Nesse contexto, entendo que a pendência instaurada sobre a matéria em debate foi solucionada de forma escorreita pelo juízo de primeira instância, com fulcro na prova documental e oral produzidas, razão pela qual utilizo sua fundamentação como razões de decidir (f. 668/669):
Como visto, a jornada de trabalho do advogado empregado, no exercício da profissão, não poderá exceder de 4 horas diárias e 20 horas semanais, salvo em caso de dedicação exclusiva, cujo regime de trabalho deve ser expressamente previsto em contrato individual de trabalho. No caso dos autos, o contrato firmado entre as partes (f. 17/18) não previu o regime de exclusividade, nos termos do comando contido no artigo acima mencionado.
Além disso, a prova oral comprovou que o autor atendia clientes particulares e, dessa forma, não há falar em regime de dedicação exclusiva tão somente pelo fato de o reclamante ter laborado 8 horas por dia ou mais.
(...)
Portanto, o autor faz jus às horas laboradas após a 4ª diária ou 20ª semanal como extras. (...) [5]
A dedicação exclusiva, como podemos observar na jurisprudência levantada, deve estar expressa no contrato individual de trabalho ou, pelo menos, esse é o entendimento predominante. Quando há, então, dedicação exclusiva, são remuneradas como extraordinárias apenas as horas trabalhadas que excederem a jornada de oito horas diárias e quarenta horas semanais. Ademais, caso o contrato seja anterior à edição do EOAB, presume-se que o advogado empregado esteja sujeito ao regime de dedicação exclusiva, independentemente de previsão expressa no contrato de trabalho e desde que, claro, cumpra as quarenta horas semanais.
O que se observa na prática são profissionais do Direito (advogados) tentando comprovar em processos judiciais a ausência de dedicação exclusiva, o que pode acabar por obrigar o empregador a pagar as horas que excederem a jornada normal especial (4 horas diárias e 20 horas semanais) com adicional não inferior a cem por cento sobre o valor da hora normal, conforme previsão constante no § 2º do artigo 20 do EOAB. De outro lado, empresas e escritórios tentam comprovar a existência de dedicação exclusiva, havendo alta chance de êxito quando previsto referido requisito no contrato de trabalho.
Notas
[1] BRASIL. Lei nº 8.906. Brasília, 04 de julho de 1994. Disponível em:. Acesso em 21/06/2016.

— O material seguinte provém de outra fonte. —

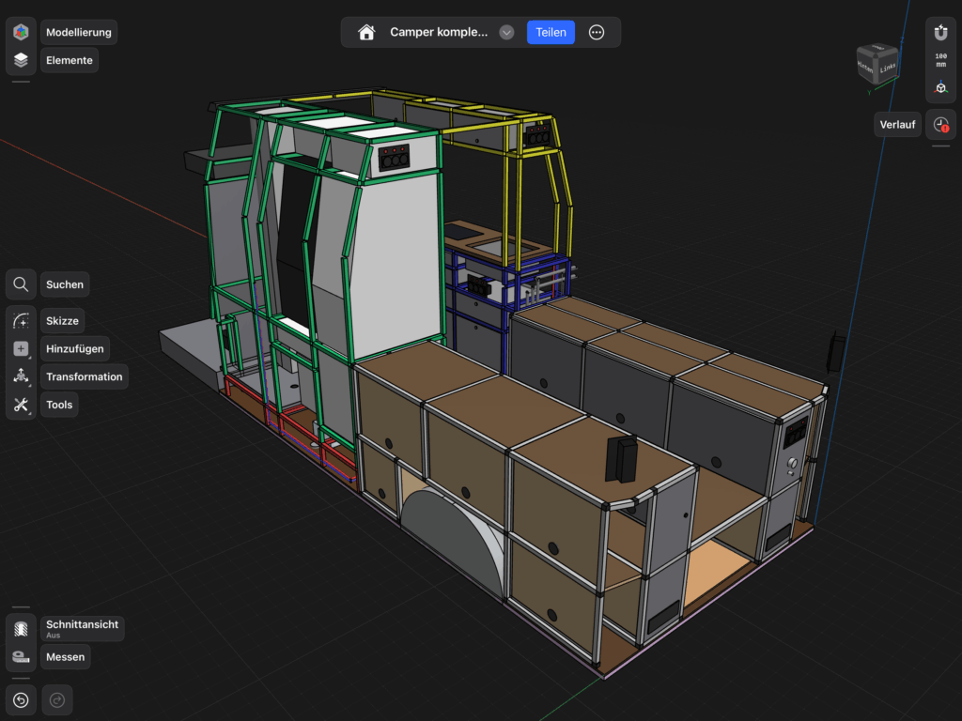Tap the Hinzufügen plus icon
The height and width of the screenshot is (721, 962).
21,348
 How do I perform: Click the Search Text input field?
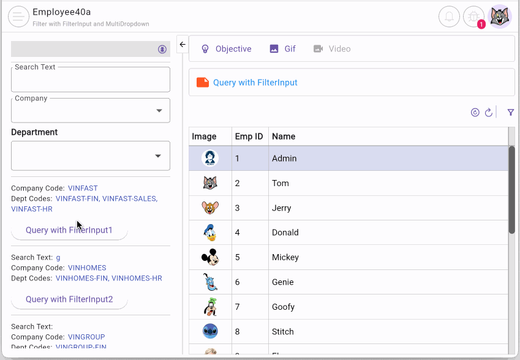[x=90, y=80]
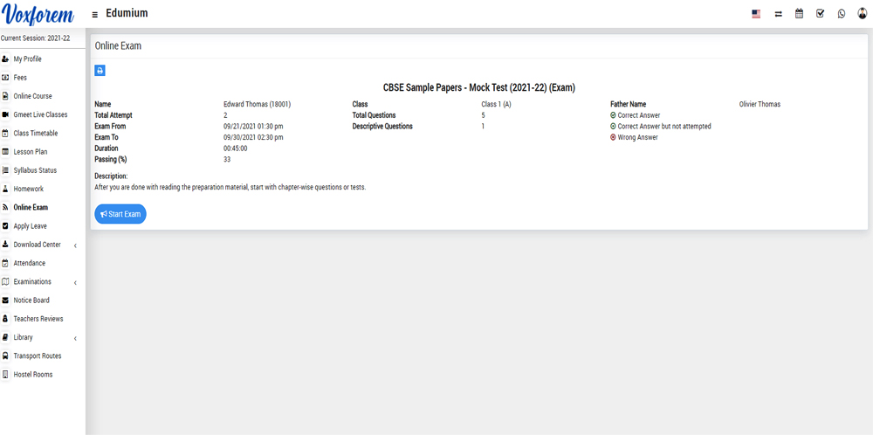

[2] CASSAR, Vólia Bomfim. Direito do Trabalho. 9. Ed. Rio de Janeiro: Forense; São Paulo: Método, 2014.
[3] R7. Dicionário Informal. Disponível em:. Acesso em: 22 de jun. 2016.
[4] Regulamento Geral do Estatuto da Advocacia e da OAB.
[5] JURISDIÇÃO. Tribunal Regional do Trabalho da 3ª Região. Embargos de Declaração. Processo 7.0001229-39.2014.5.03.0052 ED - 01229-2014-052-03-00-8 ED. Relator: Convocado Jose Nilton Ferreira Pandelot. Publicação: 03/06/2016.